Passage du texte >>
Dans la décision rendue publique à l'issue du sommet, les chefs d'Etats et de gouvernement des pays ACP ont instruit le président du Conseil et du secrétariat général du Groupe ACP d'explorer, pour fin octobre 2008, les modalités d'organisation d'une rencontre de haut niveau engageant leurs homologues de l'Union européenne. Le Conseil des ministres ACP a aussi été mandaté pour poursuivre les réflexions en vue de la création d'une zone de libre échange pour l'ensemble des pays ACP.

Outre les négociations d'accords commerciaux en cours entre les ACP et l'Union européenne, les chefs d'Etats et de gouvernements intervenant à la tribune officielle ont mis l'accent sur de nouveaux enjeux tels que la crise alimentaire, la crise de l'énergie, la crise financière, le changement climatique, la question de l'aide au développement ainsi que les objectifs du millénaire pour le développement.

Données enregistrées >>
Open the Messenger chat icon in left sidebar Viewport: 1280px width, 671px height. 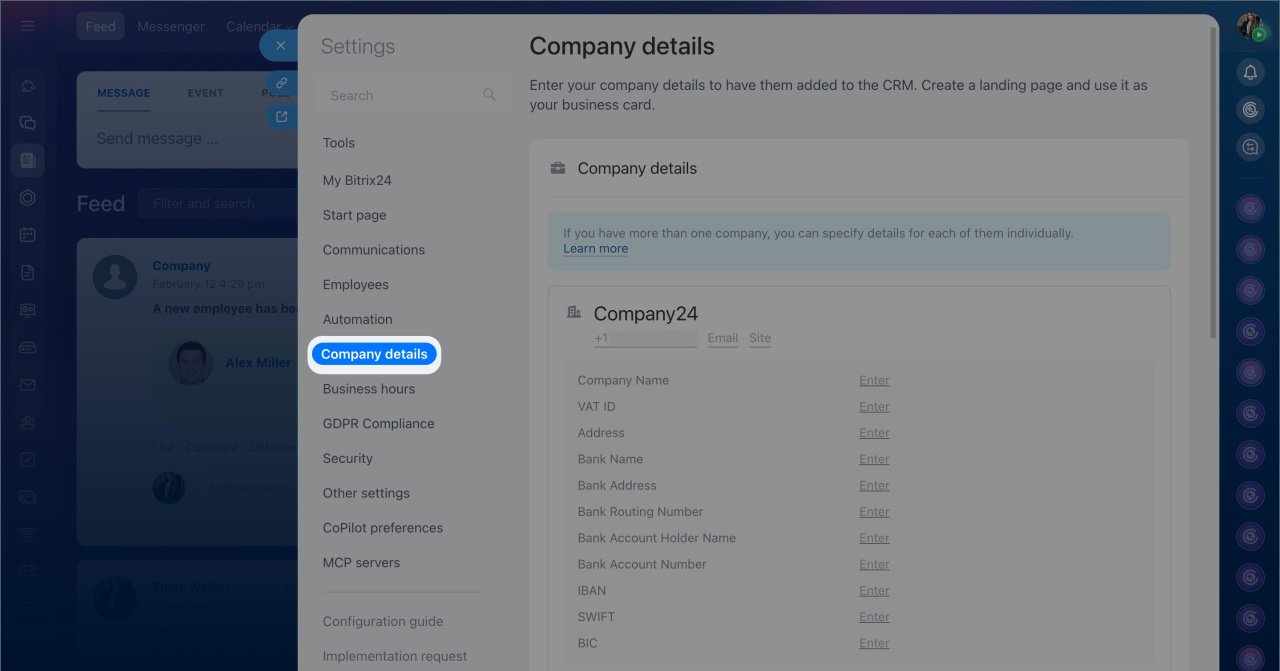tap(28, 123)
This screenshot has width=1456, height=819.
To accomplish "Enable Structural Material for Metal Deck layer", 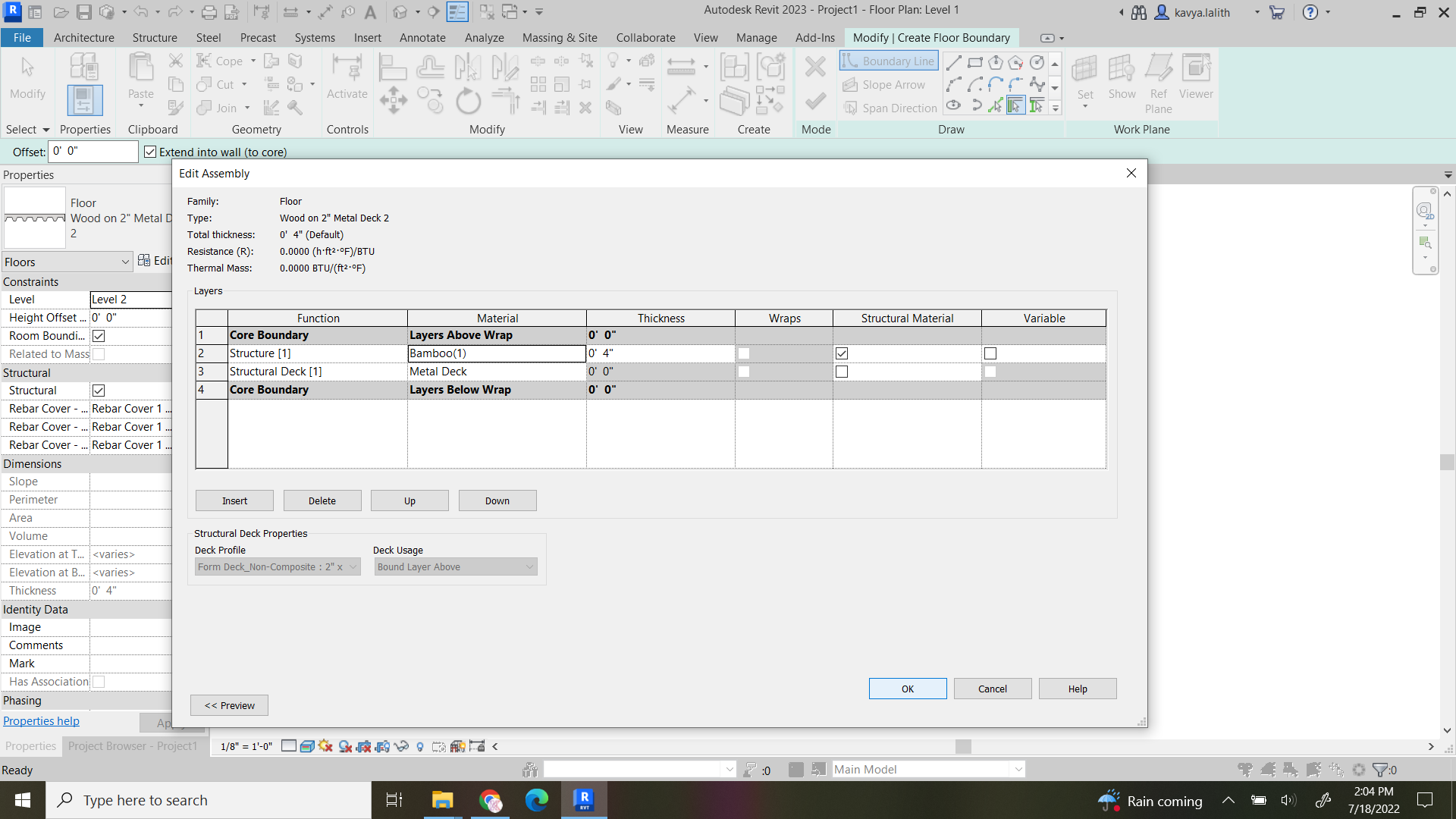I will coord(842,371).
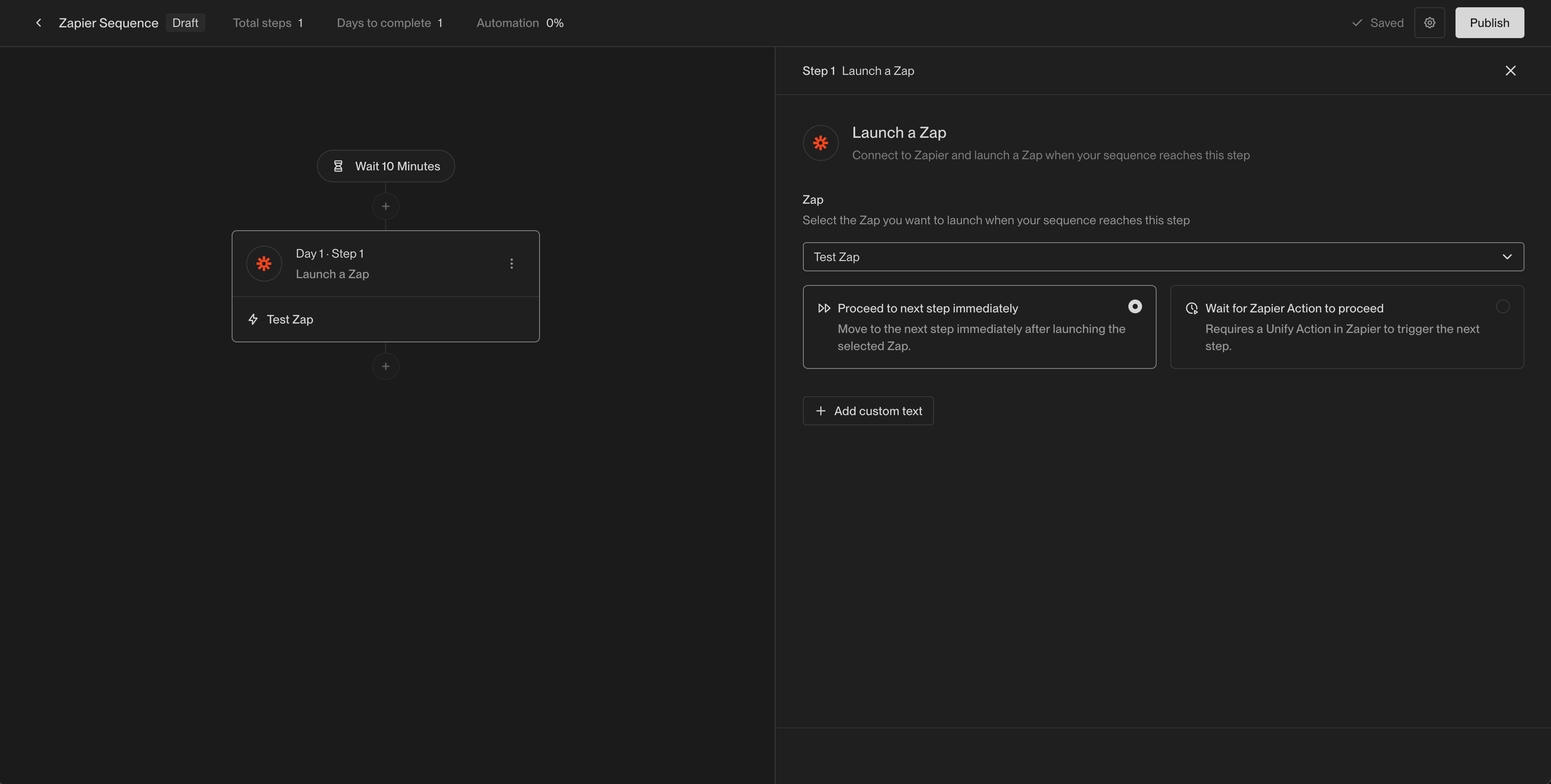This screenshot has height=784, width=1551.
Task: Open the three-dot menu on the step card
Action: (511, 263)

Exercices à traiter >>
**A)** D'après le texte sur le sommet ACP, pour quand les modalités d'organisation d'une rencontre de haut niveau avec l'Union européenne devaient-elles être explorées ?
**B)** Poursuivez le texte sur le sommet ACP à partir de sa dernière phrase.

Les réponses >>
**A)** Pour fin octobre 2008.

**B)**
Ce sommet intervient à un moment où les négociations entre l'Union européenne et les régions ACP se trouvent dans une phase assez délicate pour des régions comme l'Afrique de l'Ouest, mise sous pression par la signature des Accords de partenariat économique intérimaires qui constitue un sujet de controverse entre les pays ACP. Il s'agit d'accords commerciaux impliquant l'accès libre des produits ACP (sauf le riz et le sucre) au marché européen depuis le 1er janvier 2008, en échange d'une ouverture progressive d'au moins 80% des marchés ACP aux produits européens, paraphés par certains pays ACP devant l'impossibilité de parvenir à des accords complets avec l'Union européenne au 31 décembre 2007.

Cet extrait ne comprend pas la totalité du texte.